== PROVIDED DATA
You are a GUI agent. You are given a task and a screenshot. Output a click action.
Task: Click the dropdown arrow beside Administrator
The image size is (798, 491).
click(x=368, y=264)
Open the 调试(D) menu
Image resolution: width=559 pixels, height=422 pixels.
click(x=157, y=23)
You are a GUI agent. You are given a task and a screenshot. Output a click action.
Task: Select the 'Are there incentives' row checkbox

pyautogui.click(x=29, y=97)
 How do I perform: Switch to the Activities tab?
====
== PROVIDED DATA
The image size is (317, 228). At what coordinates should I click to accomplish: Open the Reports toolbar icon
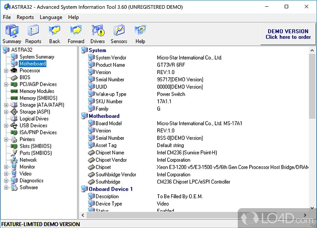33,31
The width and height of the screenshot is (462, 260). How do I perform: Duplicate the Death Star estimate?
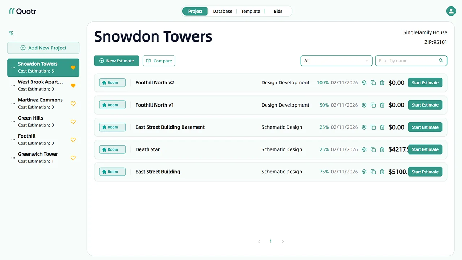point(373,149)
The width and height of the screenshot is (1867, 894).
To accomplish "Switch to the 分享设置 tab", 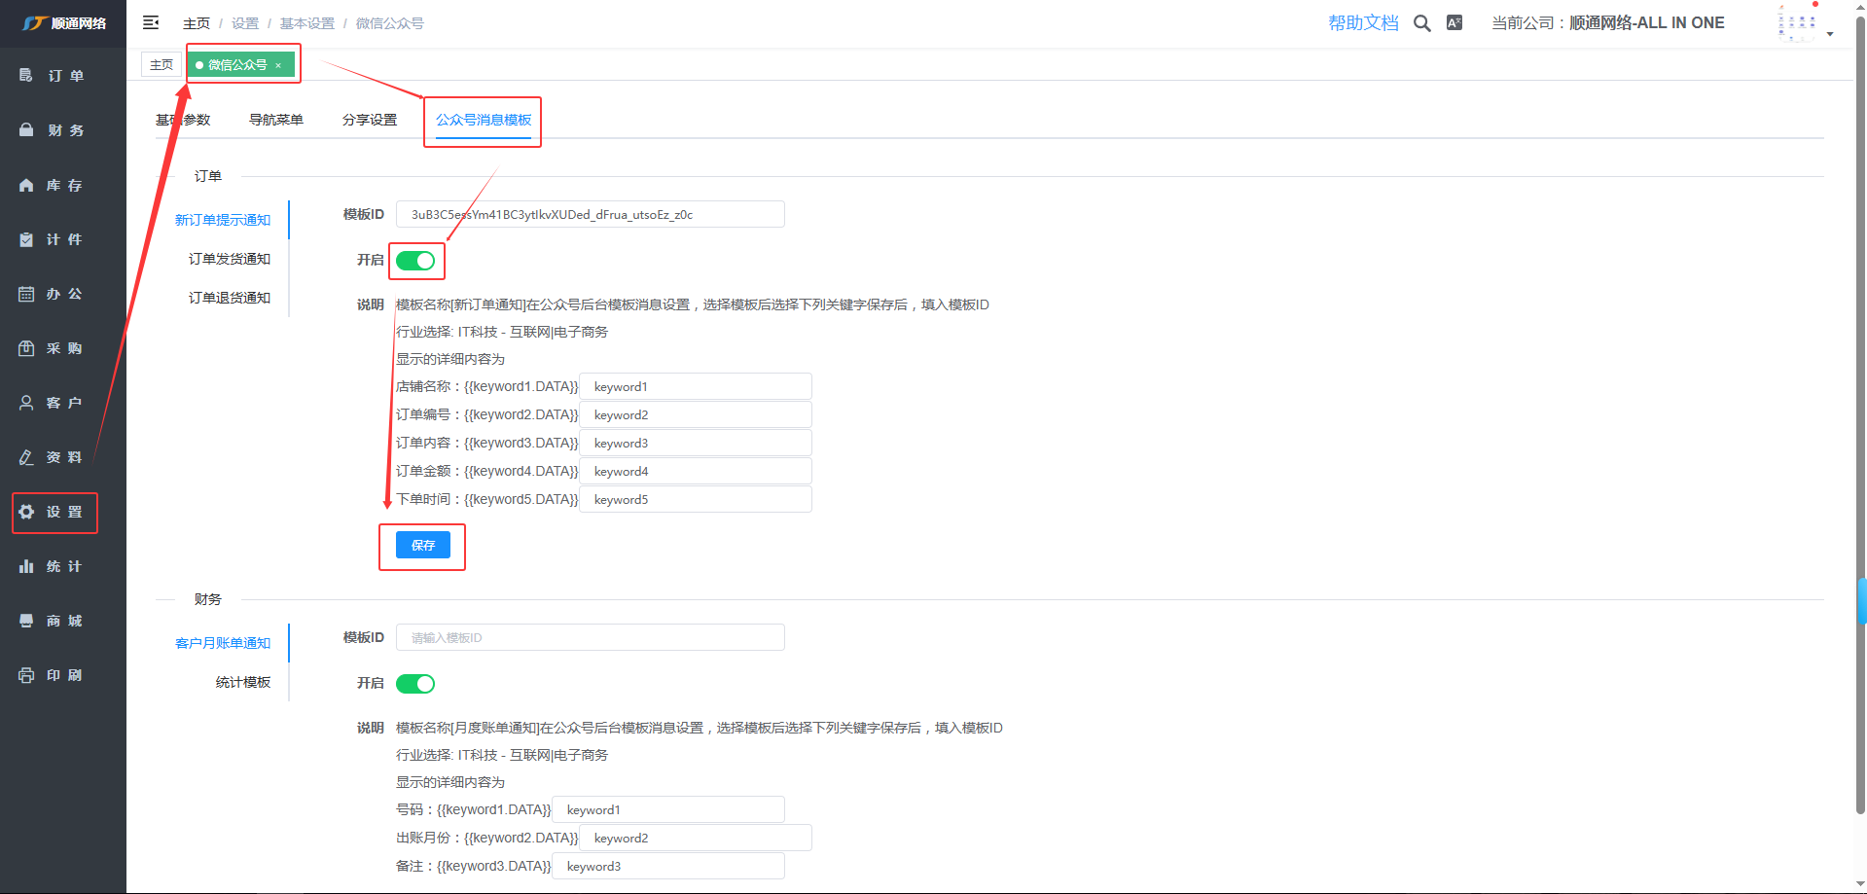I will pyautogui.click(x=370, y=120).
====
*TASK TO CARRY OUT*.
In the entries above, one line contains "Task: Select the" and another contains "How do I perform: Switch". Reproduce exactly those two lines and the lines between them, nothing else.

*TASK OUTPUT*.
Task: Select the 'Are there incentives' row checkbox

pyautogui.click(x=29, y=97)
 How do I perform: Switch to the Activities tab?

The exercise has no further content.